1) The chemistry department doesn't have a multi-billion dollar hype machine running 24 hour a day stories, including "where are they now" segments. Don't pick a fight with someone who buys ink by the barrel.
2) There is a pre-existing bias toward the athlete as being taken advantage of by the multi-billion dollar college sports complex. You will lose in the court of public opinion. No such bias exists for the engineering department.
3) Regular students are not national celebrities with a limited shelf-life. College athletes = 4 years, maybe 5, and MAYBE 6 if you're Mormon. There's no "4 in 5" rule for the chemistry department. You will lose in the court of public opinion.
4) An incredibly disproportionate percentage of men's college BB and FB players come from a highly underprivileged background. You'll get nothing most of the time except bad press from the local paper (but no actual recovered $$), but again, go for it.
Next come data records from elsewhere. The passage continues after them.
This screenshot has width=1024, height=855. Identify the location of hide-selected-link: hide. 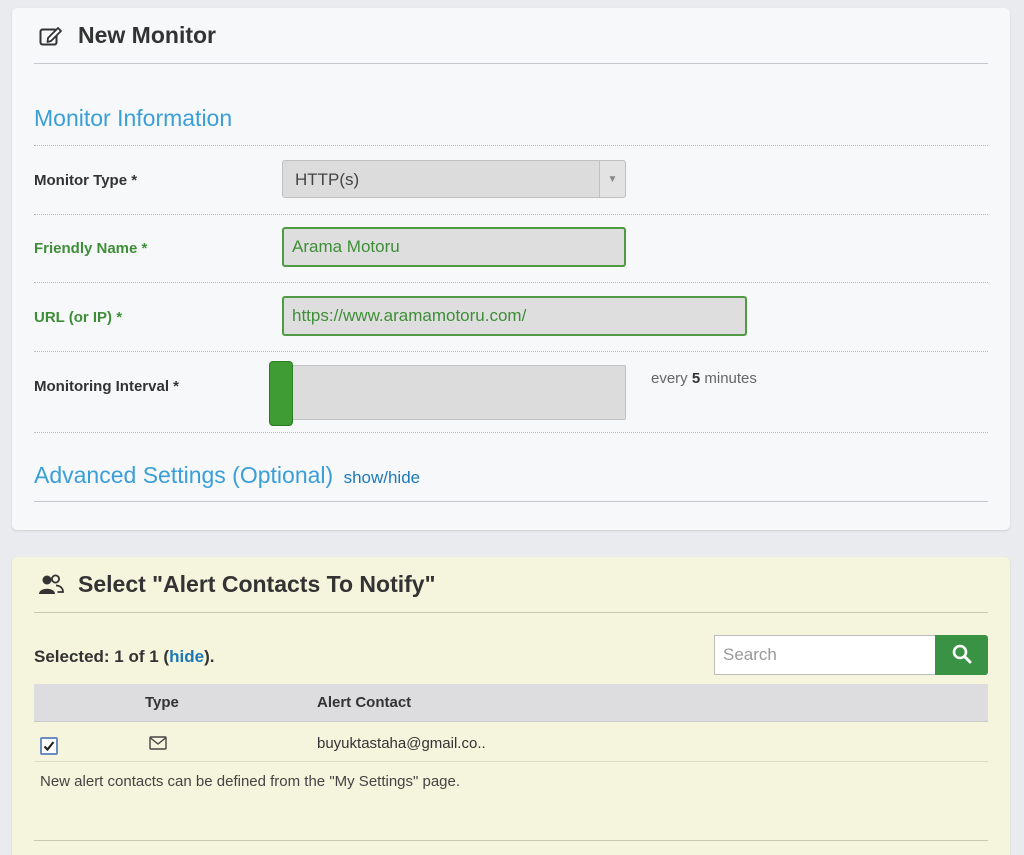
(186, 656).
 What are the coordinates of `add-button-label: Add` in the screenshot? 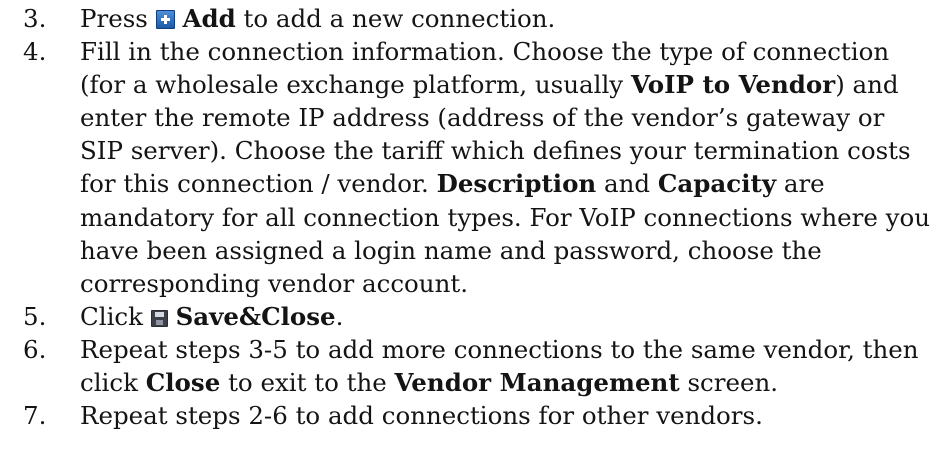 It's located at (209, 18).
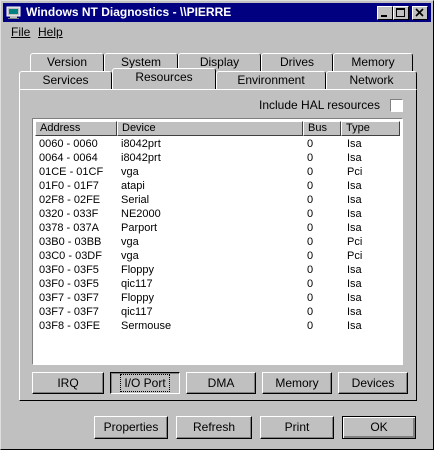 This screenshot has width=434, height=450. I want to click on tab-services: Services, so click(66, 80).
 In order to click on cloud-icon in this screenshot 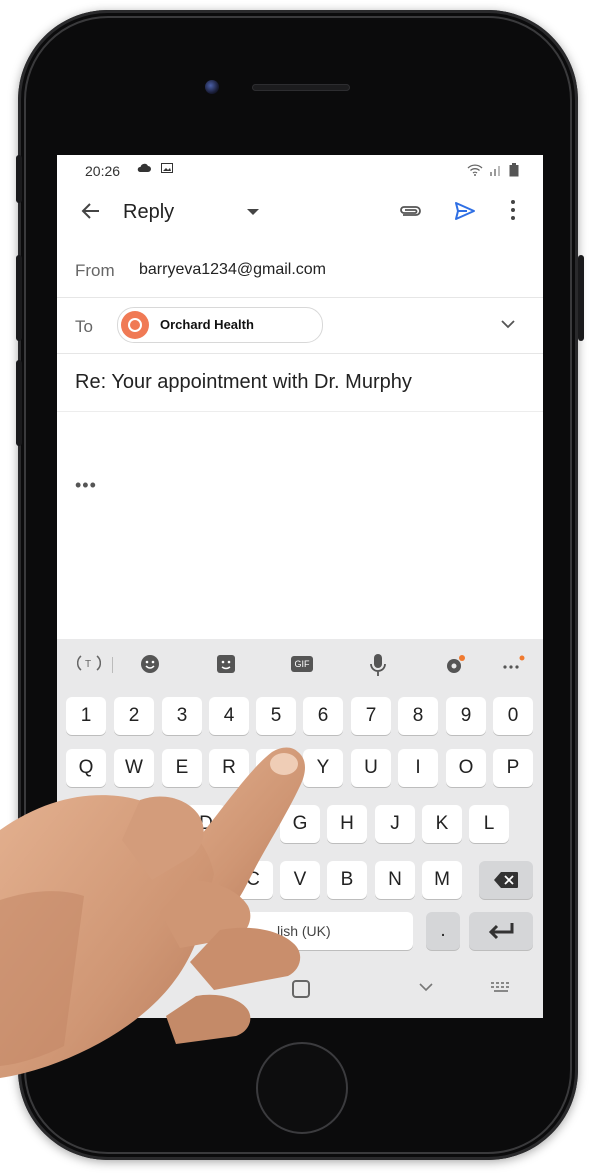, I will do `click(144, 168)`.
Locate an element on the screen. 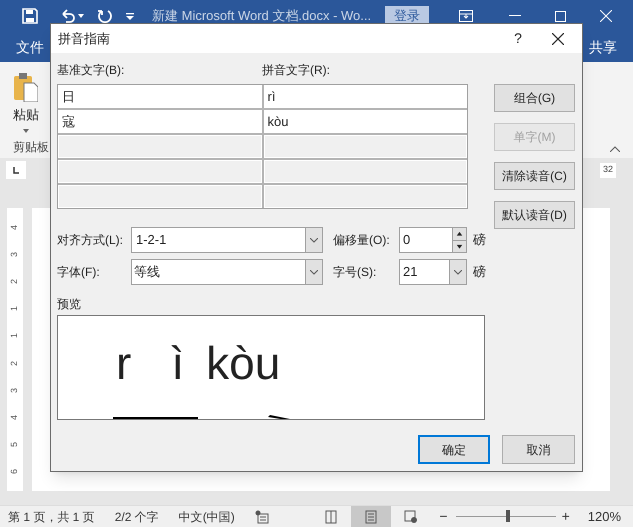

ESPN and the local paper will just print that "former North Carolina player Jimmy Jones, who accepted $10K from an agent, is currently back at home in Baton Rouge living with his mother. His father, who abandoned the family when Jimmy was 2, is not in the picture. We spoke to him from the 1-room house on the bayou where he told us that he can't afford a lawyer on his mother's $400 per month disability check, and he can't afford to pay back the $120K the university is suing him for. He claims he only accepted the $10K so he could travel back to his sister's funeral when he was a freshman. The ACLU, the UNCF, and Al Sharpton have taken up the cause."